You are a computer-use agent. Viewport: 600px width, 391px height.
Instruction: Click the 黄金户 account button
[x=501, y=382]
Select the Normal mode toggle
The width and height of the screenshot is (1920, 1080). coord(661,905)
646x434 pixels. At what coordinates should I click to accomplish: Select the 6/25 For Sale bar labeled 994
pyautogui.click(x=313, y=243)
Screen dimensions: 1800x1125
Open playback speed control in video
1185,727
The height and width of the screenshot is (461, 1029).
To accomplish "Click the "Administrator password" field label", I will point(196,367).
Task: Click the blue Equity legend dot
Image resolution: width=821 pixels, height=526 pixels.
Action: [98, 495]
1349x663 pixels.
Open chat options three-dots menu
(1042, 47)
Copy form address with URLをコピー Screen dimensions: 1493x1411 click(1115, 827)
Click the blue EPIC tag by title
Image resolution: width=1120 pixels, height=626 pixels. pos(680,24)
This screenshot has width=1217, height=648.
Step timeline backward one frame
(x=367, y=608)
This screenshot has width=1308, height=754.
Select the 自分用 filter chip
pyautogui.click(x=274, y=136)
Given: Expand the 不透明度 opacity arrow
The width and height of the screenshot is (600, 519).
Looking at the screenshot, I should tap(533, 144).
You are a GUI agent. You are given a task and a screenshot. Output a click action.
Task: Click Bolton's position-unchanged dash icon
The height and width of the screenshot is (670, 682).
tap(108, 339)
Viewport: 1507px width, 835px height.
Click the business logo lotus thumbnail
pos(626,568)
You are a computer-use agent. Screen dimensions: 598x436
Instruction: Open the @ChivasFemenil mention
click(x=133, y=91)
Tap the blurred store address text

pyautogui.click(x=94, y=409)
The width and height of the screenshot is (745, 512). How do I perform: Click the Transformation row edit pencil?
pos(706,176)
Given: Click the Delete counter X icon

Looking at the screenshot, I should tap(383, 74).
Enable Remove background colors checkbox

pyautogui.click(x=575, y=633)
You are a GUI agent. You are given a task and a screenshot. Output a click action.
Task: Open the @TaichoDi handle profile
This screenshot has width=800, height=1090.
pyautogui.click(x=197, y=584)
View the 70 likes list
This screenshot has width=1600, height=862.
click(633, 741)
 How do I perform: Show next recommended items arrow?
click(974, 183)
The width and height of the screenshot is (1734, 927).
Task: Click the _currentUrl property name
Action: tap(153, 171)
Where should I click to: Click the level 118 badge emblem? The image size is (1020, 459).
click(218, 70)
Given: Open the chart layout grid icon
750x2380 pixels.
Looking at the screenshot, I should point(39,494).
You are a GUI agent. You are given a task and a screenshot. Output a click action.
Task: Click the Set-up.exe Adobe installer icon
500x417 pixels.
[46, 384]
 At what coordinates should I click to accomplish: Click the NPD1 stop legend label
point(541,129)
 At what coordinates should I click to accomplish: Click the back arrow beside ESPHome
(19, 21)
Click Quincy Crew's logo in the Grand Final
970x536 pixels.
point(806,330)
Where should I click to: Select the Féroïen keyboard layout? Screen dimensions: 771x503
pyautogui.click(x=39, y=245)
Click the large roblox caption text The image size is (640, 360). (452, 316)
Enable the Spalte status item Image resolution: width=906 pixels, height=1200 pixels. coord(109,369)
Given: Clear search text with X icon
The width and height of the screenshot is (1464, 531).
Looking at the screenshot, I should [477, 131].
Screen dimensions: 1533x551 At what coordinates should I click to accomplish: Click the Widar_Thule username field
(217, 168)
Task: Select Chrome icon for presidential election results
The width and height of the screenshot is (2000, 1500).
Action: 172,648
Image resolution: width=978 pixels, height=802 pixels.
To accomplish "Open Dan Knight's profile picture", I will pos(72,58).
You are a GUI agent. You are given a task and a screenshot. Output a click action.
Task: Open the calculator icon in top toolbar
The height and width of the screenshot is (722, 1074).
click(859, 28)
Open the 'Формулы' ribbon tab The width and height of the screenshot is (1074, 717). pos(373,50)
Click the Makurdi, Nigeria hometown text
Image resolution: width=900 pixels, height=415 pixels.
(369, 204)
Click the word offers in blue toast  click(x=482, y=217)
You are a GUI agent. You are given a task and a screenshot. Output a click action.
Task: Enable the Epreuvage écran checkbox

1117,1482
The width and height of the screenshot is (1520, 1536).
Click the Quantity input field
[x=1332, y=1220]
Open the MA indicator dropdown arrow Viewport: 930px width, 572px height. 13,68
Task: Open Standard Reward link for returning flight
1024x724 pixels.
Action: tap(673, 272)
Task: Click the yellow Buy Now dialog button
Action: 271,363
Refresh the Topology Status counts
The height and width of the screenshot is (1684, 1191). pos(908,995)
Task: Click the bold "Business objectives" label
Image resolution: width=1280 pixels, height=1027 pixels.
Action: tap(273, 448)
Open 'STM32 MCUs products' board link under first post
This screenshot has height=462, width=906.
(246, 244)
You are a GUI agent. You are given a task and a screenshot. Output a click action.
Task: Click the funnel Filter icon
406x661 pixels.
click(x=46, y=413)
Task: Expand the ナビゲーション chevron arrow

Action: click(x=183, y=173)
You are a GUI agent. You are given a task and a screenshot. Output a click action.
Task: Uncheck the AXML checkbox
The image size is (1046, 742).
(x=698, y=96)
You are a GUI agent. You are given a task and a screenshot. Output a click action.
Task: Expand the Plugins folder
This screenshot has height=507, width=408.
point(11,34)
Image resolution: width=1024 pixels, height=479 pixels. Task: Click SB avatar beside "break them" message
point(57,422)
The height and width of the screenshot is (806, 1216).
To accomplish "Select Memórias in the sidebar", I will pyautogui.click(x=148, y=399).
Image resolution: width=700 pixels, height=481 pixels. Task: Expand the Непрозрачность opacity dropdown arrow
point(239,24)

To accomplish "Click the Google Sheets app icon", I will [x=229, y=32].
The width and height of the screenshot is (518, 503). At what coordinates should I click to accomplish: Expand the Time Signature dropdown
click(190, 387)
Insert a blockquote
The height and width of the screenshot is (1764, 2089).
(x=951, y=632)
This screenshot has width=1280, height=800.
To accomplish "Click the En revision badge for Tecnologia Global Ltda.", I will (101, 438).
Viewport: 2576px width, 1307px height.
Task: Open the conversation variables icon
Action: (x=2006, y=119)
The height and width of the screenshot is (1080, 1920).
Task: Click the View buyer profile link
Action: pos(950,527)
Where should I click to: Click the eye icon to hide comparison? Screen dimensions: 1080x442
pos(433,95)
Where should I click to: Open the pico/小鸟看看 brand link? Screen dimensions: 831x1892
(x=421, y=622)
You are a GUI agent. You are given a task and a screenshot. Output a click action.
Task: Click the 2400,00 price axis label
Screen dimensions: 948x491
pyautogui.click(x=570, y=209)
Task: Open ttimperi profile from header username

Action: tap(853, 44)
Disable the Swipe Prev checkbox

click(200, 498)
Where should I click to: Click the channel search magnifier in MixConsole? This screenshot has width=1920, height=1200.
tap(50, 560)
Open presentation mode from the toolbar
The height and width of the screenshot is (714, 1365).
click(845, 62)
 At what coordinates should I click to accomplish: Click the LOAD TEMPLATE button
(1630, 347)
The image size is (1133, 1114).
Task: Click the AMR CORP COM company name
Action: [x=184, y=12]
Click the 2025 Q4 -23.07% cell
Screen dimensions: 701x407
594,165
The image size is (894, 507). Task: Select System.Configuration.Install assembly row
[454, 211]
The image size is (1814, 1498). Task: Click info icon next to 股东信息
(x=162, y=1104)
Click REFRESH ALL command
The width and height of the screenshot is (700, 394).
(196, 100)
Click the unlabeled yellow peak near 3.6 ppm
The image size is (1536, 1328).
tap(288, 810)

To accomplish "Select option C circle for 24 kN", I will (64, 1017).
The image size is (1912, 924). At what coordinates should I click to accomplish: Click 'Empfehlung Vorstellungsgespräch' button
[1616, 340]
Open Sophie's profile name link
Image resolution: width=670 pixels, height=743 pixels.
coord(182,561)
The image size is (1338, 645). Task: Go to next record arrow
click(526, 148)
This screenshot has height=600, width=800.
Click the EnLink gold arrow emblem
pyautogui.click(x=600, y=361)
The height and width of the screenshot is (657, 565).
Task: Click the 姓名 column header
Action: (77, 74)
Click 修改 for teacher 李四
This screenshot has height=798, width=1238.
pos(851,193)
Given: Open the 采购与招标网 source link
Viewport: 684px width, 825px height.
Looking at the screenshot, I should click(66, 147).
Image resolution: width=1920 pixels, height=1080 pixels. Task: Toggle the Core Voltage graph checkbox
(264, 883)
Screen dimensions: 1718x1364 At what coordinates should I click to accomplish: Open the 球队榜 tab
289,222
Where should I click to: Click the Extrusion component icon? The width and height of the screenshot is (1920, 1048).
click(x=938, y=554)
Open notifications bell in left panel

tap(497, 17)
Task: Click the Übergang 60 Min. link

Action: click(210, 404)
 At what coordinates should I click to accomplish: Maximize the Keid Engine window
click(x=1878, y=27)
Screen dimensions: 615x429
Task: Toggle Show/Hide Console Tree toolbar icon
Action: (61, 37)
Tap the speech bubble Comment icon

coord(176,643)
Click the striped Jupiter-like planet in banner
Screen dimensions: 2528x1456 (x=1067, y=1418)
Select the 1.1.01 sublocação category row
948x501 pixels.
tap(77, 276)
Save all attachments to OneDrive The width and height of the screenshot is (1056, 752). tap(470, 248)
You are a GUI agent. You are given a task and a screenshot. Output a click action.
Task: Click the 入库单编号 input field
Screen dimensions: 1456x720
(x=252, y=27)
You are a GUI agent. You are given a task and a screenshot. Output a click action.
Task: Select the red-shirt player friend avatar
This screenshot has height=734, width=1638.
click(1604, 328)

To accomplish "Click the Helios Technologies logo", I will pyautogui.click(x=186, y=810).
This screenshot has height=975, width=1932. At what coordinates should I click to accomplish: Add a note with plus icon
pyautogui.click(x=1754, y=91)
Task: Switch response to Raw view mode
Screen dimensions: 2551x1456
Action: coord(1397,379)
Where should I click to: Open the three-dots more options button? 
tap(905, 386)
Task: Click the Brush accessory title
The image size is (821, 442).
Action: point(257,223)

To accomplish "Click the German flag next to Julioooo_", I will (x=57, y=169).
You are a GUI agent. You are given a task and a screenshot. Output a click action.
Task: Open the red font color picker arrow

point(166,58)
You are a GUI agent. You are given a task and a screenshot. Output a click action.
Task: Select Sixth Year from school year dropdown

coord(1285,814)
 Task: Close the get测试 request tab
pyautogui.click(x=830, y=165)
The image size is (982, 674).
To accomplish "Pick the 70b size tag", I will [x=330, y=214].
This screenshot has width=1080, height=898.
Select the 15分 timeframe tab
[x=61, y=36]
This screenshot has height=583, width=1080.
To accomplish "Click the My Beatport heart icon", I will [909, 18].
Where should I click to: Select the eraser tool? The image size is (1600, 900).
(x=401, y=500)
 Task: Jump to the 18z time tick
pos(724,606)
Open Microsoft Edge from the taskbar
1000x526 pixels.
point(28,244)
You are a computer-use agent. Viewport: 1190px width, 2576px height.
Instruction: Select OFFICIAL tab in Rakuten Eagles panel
•••••
Copy the rows from the first one through the line holding "The width and height of the screenshot is (1920, 1080).", both included, changing "Normal" to "Dark" and leaving everything else as it is. Give only those lines.

You are a computer-use agent. Viewport: 600px width, 391px height.
Instruction: Click the 黄金户 account button
[x=501, y=382]
Select the Dark mode toggle
The width and height of the screenshot is (1920, 1080). coord(661,905)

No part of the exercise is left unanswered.